Tutorial
Mask Rasters Using Thresholds in Python
Authors: Bridget Hass
Last Updated: Apr 15, 2024
In this tutorial, we demonstrate how to remove parts of a raster based on pixel values using a mask we create. A mask raster layer contains pixel values of either 1 or 0 to where 1 represents pixels that will be used in the analysis and 0 are pixels that are assigned a value of nan (not a number). This can be useful in a number of scenarios, when you are interested in only a certain portion of the data, or need to remove poor-quality data, for example.
Objectives
After completing this tutorial, you will be able to:
- User rasterio to read in NEON lidar aspect and vegetation indices geotiff files
- Plot a raster tile and histogram of the data values
- Create a mask based on values from the aspect and ndvi data
Install Python Packages
- gdal
- rasterio
- requests
- zipfile
Download Data
For this lesson, we will read in Canopy Height Model data collected at NEON's Lower Teakettle (TEAK) site in California. This data is downloaded in the first part of the tutorial, using the Python requests
package.
import os
import copy
import numpy as np
import numpy.ma as ma
import rasterio as rio
from rasterio.plot import show, show_hist
import requests
import zipfile
import matplotlib.pyplot as plt
from matplotlib import colors
import matplotlib.patches as mpatches
%matplotlib inline
Read in the datasets
Download Lidar Elevation Models and Vegetation Indices from TEAK
To start, we will download the NEON Lidar Aspect and Spectrometer Vegetation Indices (including the NDVI) which are provided in geotiff (.tif) format.

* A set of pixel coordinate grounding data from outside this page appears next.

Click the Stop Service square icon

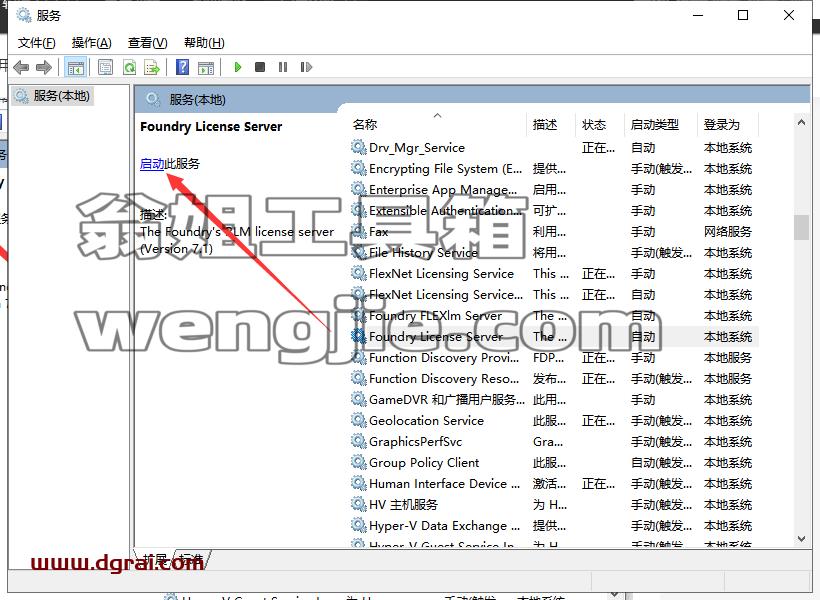tap(260, 67)

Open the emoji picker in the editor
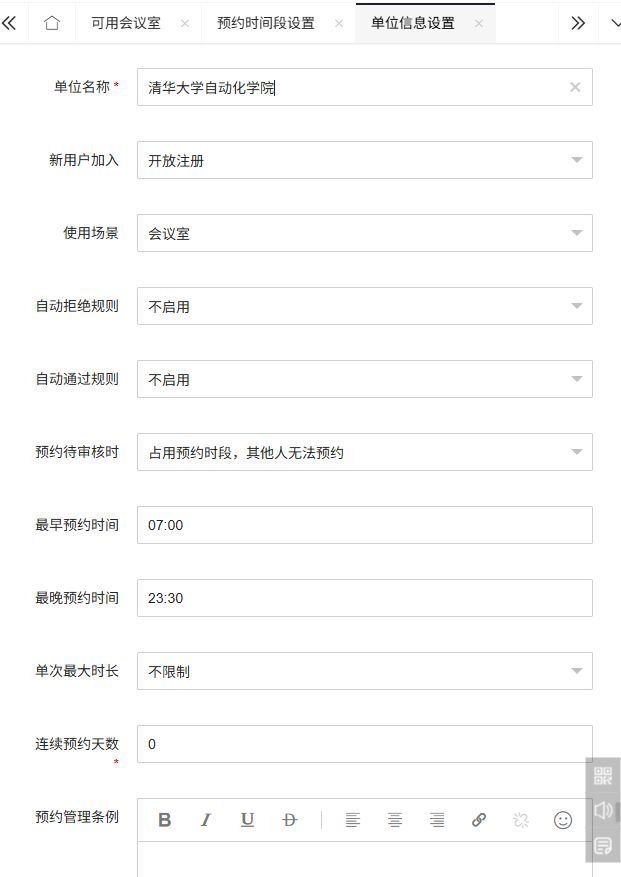(x=563, y=820)
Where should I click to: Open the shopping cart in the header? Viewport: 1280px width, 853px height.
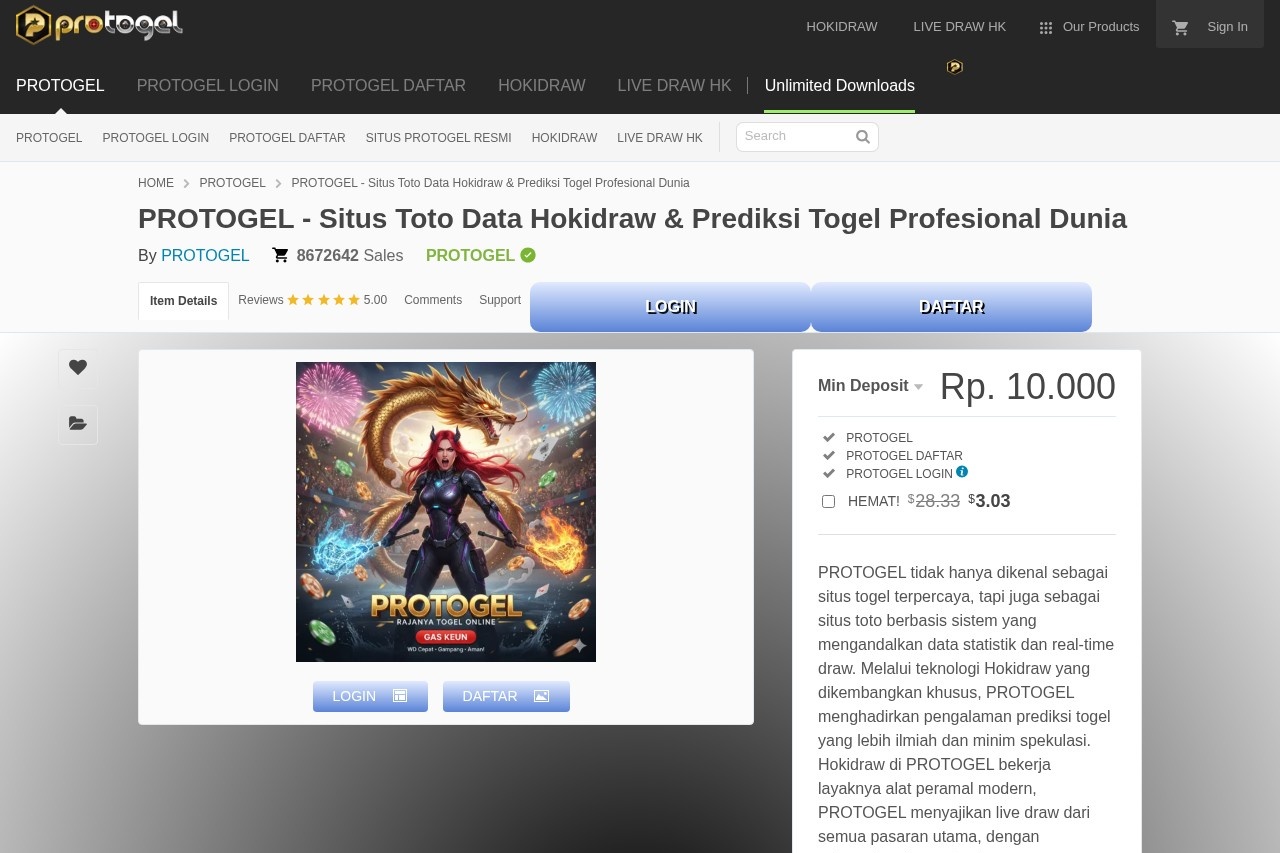[1180, 26]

Use the download_url
function below to download the data directly from the cloud storage location.
# function to download data stored on the internet in a public url to a local file
def download_url(url,download_dir):
if not os.path.isdir(download_dir):
os.makedirs(download_dir)
filename = url.split('/')[-1]
r = requests.get(url, allow_redirects=True)
file_object = open(os.path.join(download_dir,filename),'wb')

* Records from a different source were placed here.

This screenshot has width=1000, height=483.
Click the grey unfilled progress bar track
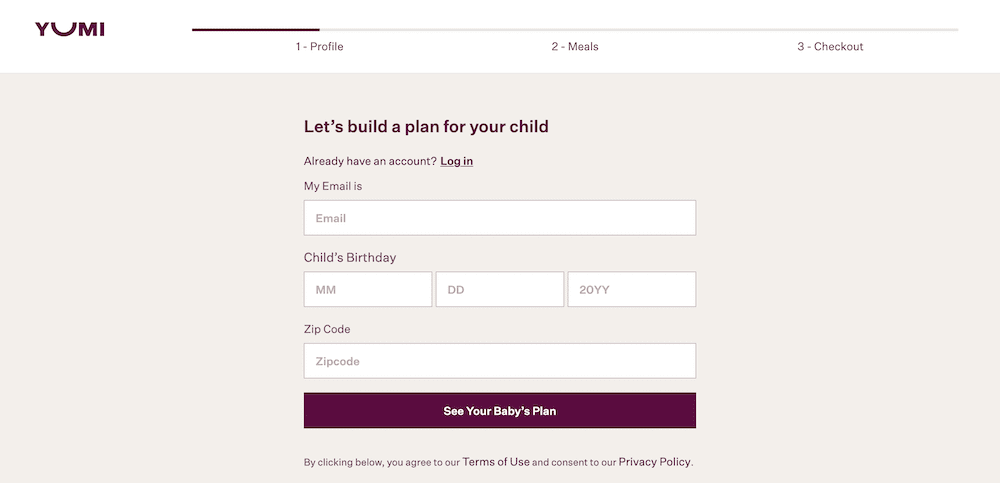coord(639,29)
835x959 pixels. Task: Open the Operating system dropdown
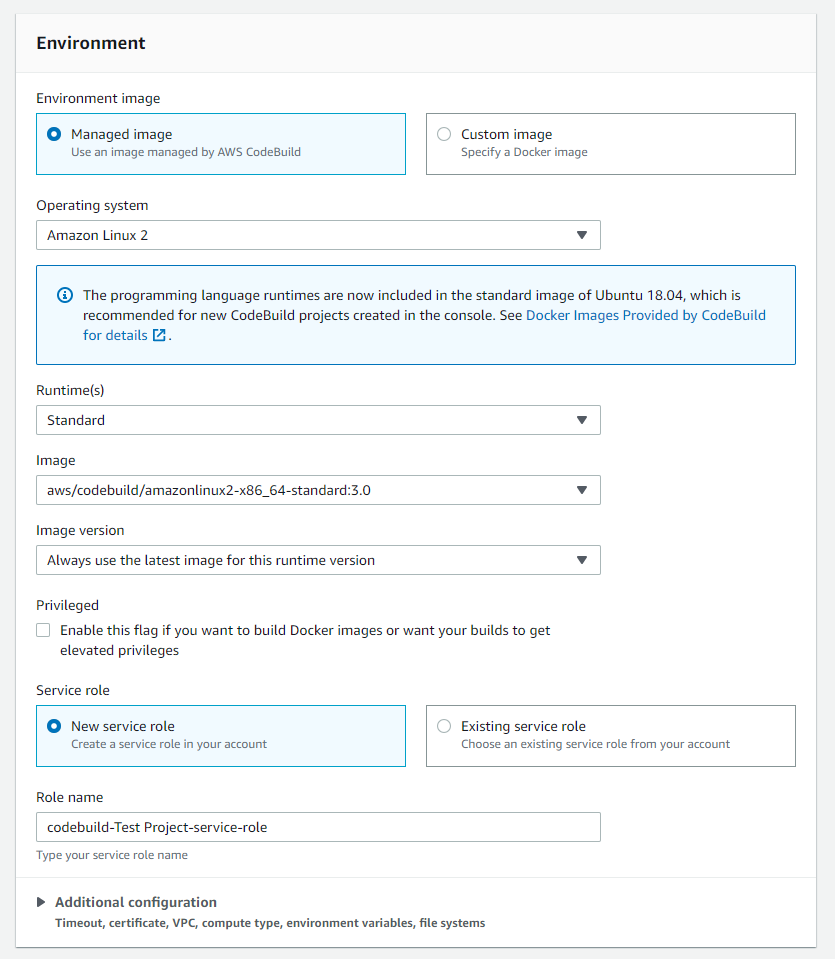point(318,235)
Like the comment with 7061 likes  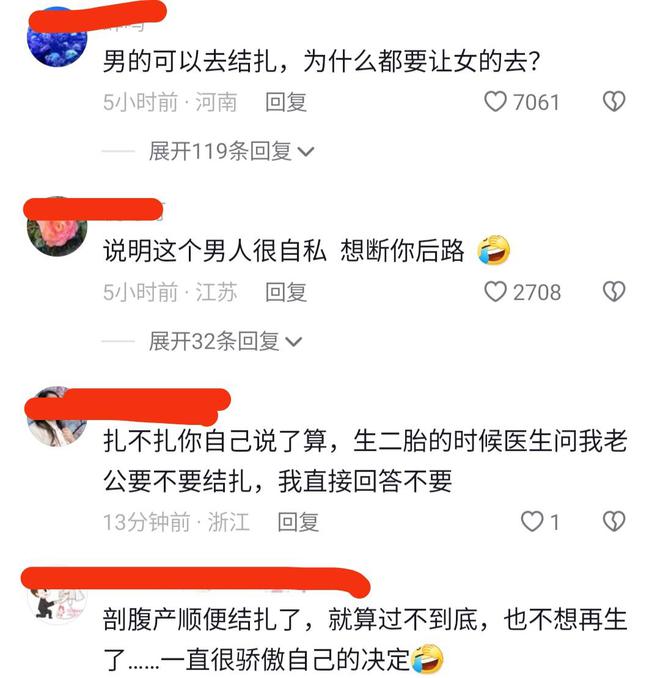[x=495, y=102]
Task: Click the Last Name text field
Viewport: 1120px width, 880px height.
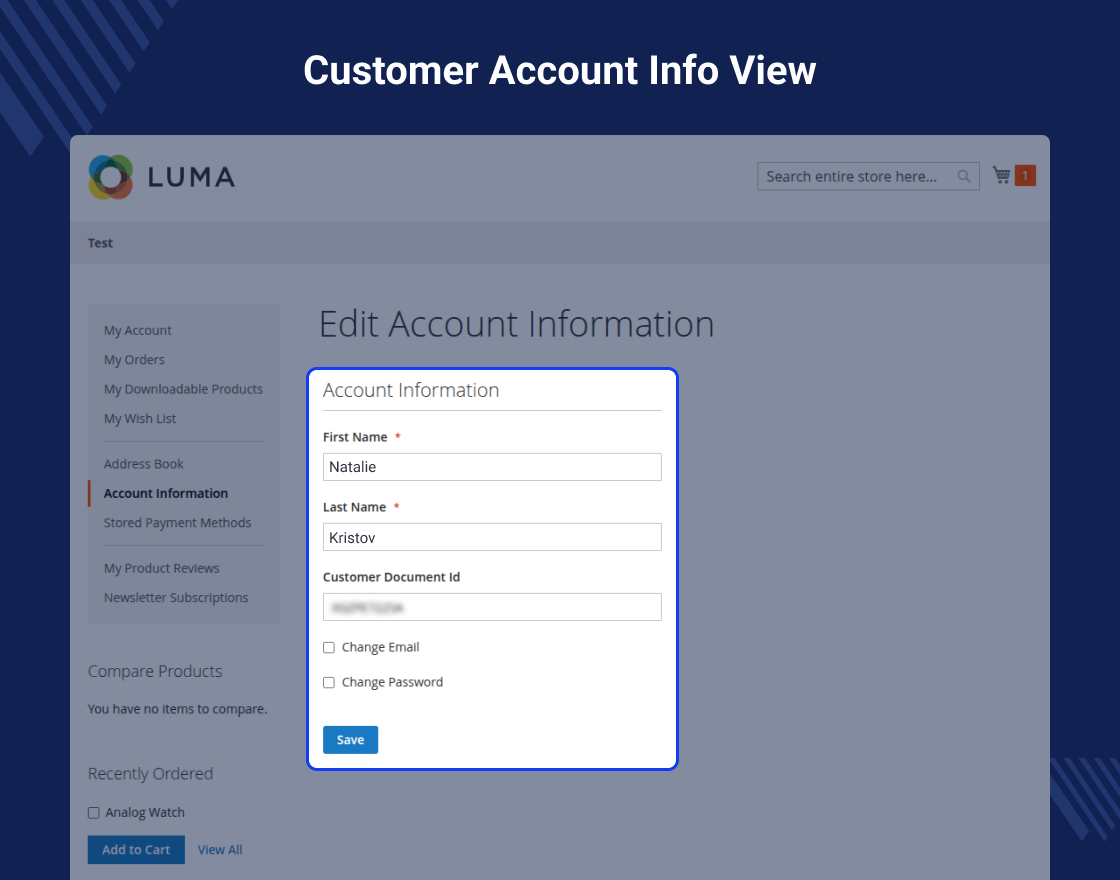Action: click(492, 537)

file_object.write(r.content)
# define the urls for downloading the Aspect and NDVI geotiff tiles
aspect_url = "https://storage.googleapis.com/neon-aop-products/2021/FullSite/D17/2021_TEAK_5/L3/DiscreteLidar/AspectGtif/NEON_D17_TEAK_DP3_320000_4092000_aspect.tif"
ndvi_url = "https://storage.googleapis.com/neon-aop-products/2021/FullSite/D17/2021_TEAK_5/L3/Spectrometer/VegIndices/NEON_D17_TEAK_DP3_320000_4092000_VegetationIndices.zip"

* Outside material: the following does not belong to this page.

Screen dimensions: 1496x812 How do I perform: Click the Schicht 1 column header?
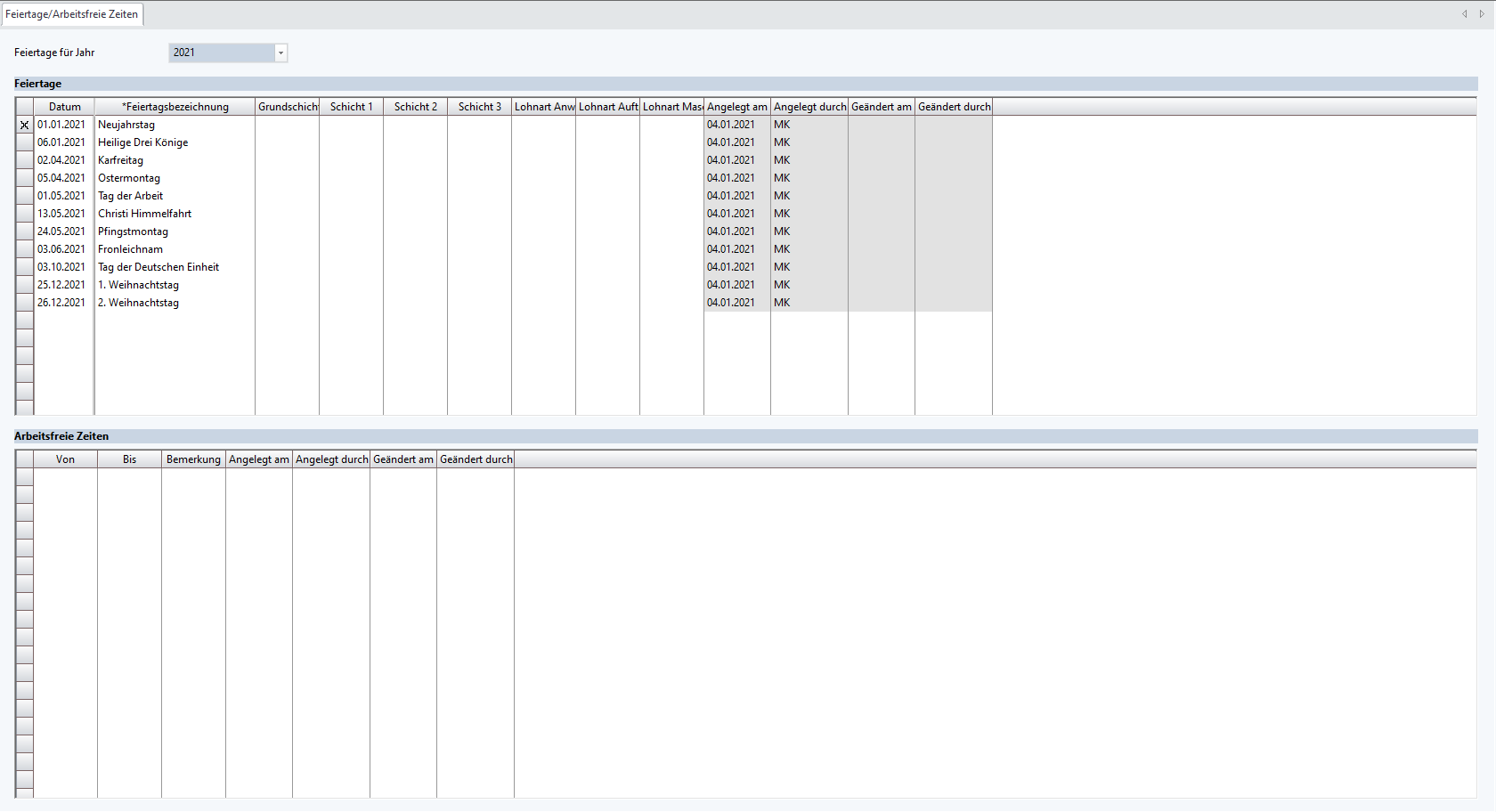point(351,107)
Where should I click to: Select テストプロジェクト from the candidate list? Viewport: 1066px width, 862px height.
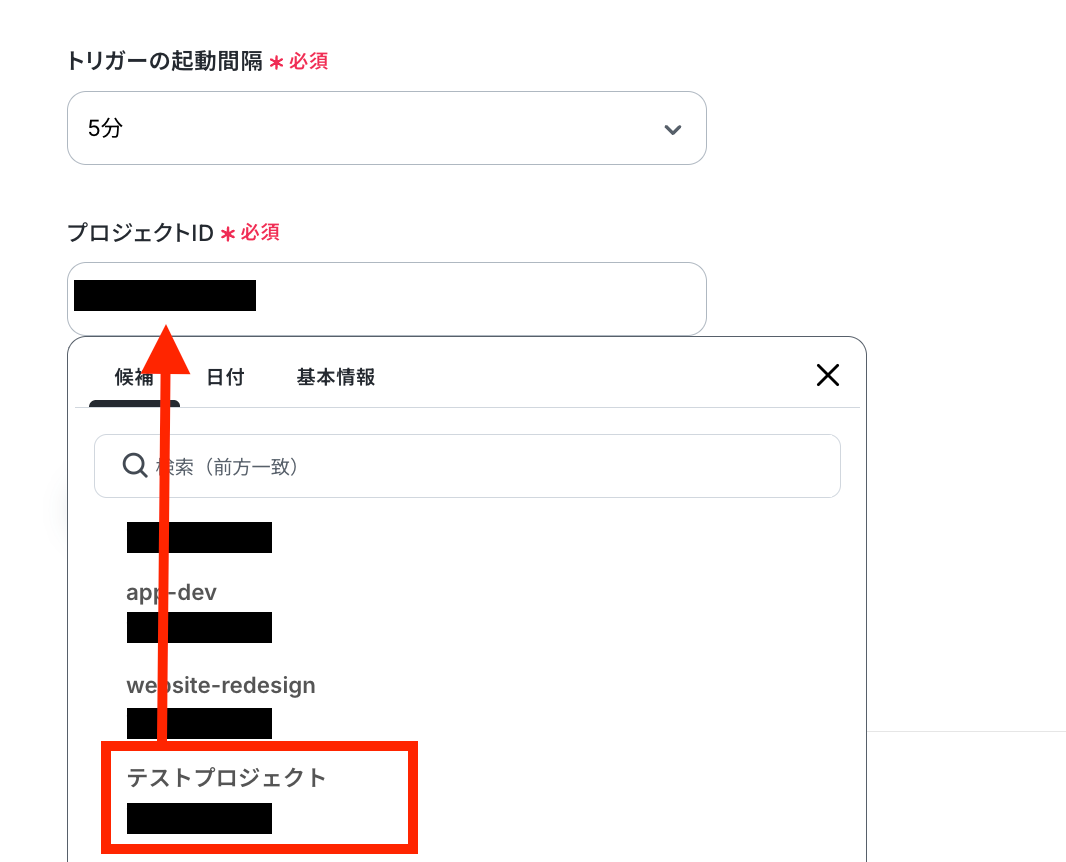click(x=226, y=778)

# download the raster data using the download_url function
download_url(aspect_url,'.\data')
download_url(ndvi_url,'.\data')
# display the contents in the ./data folder to confirm the download completed
os.listdir('./data')
We can use zipfile
to unzip the VegetationIndices folder in order to read the NDVI file (which is included in the zipped folder).
with zipfile.ZipFile("./data/NEON_D17_TEAK_DP3_320000_4092000_VegetationIndices.zip","r") as zip_ref:
zip_ref.extractall("./data")
os.listdir('./data')
Now that the files are downloaded, we can read them in using rasterio
.
aspect_file = os.path.join("./data",'NEON_D17_TEAK_DP3_320000_4092000_aspect.tif')
aspect_dataset = rio.open(aspect_file)
aspect_data = aspect_dataset.read(1)
# preview the aspect data
aspect_data
Define and view the spatial extent so we can use this for plotting later on.
ext = [aspect_dataset.bounds.left,
aspect_dataset.bounds.right,
aspect_dataset.bounds.bottom,
aspect_dataset.bounds.top]
ext
Plot the aspect map and histogram.
fig, (ax1, ax2) = plt.subplots(1, 2, figsize=(14,6))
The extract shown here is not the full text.